I was one of the latter group. Although I’m considered “legally” blind, I prefer the term “partially blind”—even though it’s a small part: I have less than 10% of normal vision. What a fully-sighted person sees at 200 feet, I see at 20 feet, and my field of vision is narrow, unreliable, and worsens under glare. From my right eye, I can see only peripherally and in bits. For example, I see faces, but not details like eye color. It’s hard for me tell, especially with children, if I’m looking at a boy or a girl. When there’s a group of people near me—even people I know—it’s difficult for me to distinguish who is who.
I’m not here and not there—not fully blind, not fully sighted. A blind child is taught adaptation skills such as cane travel and braille from the start. I wasn’t. I spent my early years figuring out how to get by on my own. I developed skills I still use. For example, when I meet people, I pay attention to their voices, to how heavy their footsteps are, how quickly they walk—and remember them that way.

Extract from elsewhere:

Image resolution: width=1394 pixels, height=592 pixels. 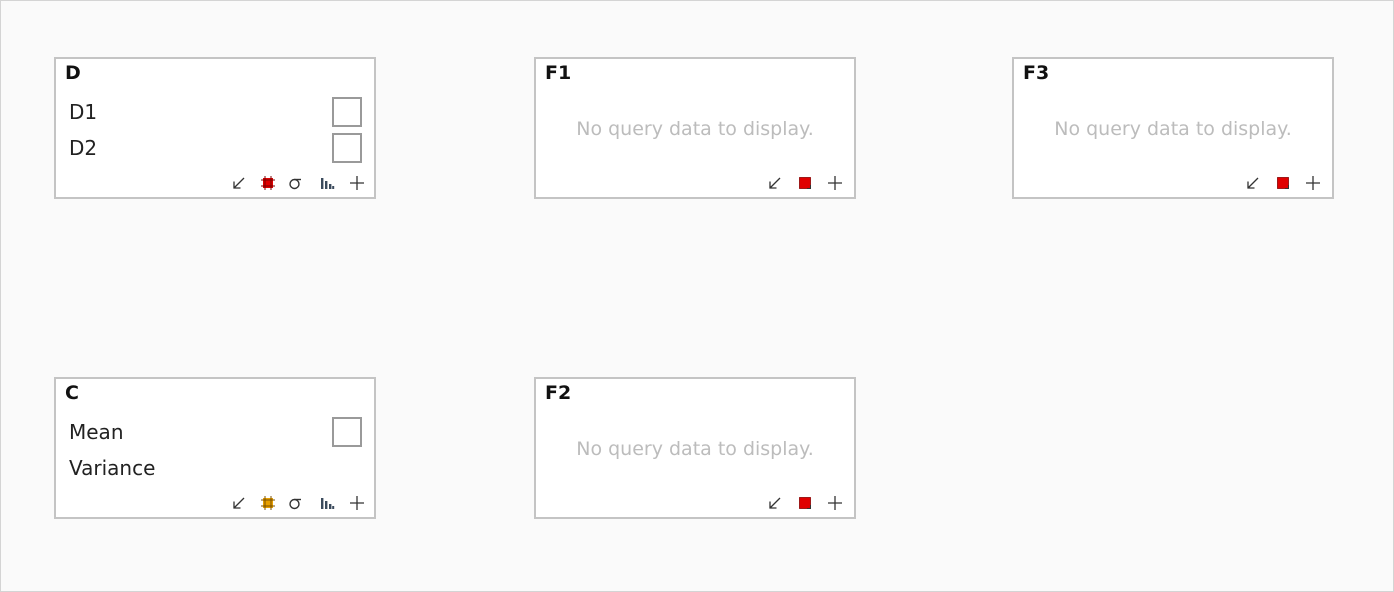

My father died of polio when I was two and a half. I don’t remember him. My mother was shattered by his death and couldn’t talk about him. No one did. It’s a painful void that never closed.

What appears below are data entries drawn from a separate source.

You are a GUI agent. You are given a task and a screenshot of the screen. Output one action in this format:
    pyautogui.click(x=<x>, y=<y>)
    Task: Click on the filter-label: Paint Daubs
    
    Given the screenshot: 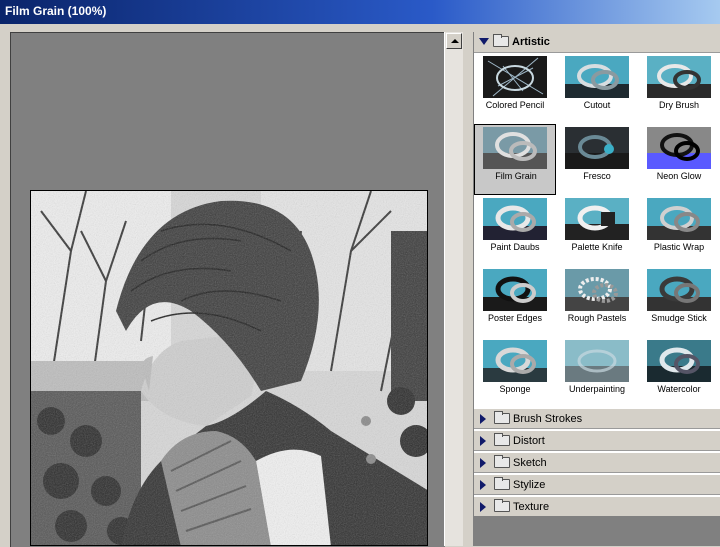 What is the action you would take?
    pyautogui.click(x=515, y=247)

Even as a preschooler, I was different—and not only because of my vision impairment. Blind was the only way I knew how to be, and I got by just fine around the sighted kids. What set me apart was the way I questioned what I was told and constantly pushed for more answers, for more depth. I know now that it was my neshamah calling out, seeking the truth.
There weren’t many Jews in Raleigh, North Carolina, in the 1950s. We weren’t Jewish—my parents were Protestants. My father’s family had emigrated from Germany in the 1880s. (When I learned about the Holocaust, I worried that perhaps our relatives who’d remained in Germany had supported Hitler. It was a great relief to discover later that just the opposite was true—a tree had been planted in Israel to honor a member of our family for being a righteous gentile.)
When I started first grade in public school, I recognized that I had to work harder than the other students in order to keep up. The Individuals with Disabilities Education Act, IDEA, which was passed in 1975 to ensure that children with disabilities were given the support they needed through the public school system, came a little too late for me. I was placed in a mainstream classroom, where the teachers didn’t make any accommodations. I learned how to read just like the other children did; the words were small and the print large. When I held the books close to my face, I was able to make out the letters.
When I reached third grade, I could no longer keep up with my classmates because I couldn’t see the letters or numbers in the schoolbooks. Around that time, my mother remarried, and our somewhat chaotic home life became more settled. However, my mother worried a lot about me and tried to protect me, and she didn’t want to let me play outside with the other children. She meant well, but I ended up having a hard time making friends.
Frustrated, I acted out in class; I talked, chewed gum and passed notes. My parents switched me to a private school, but the problem remained: I couldn’t see well enough to learn in a mainstream classroom. My misbehavior escalated until, finally, my teacher told my parents that I needed to learn braille.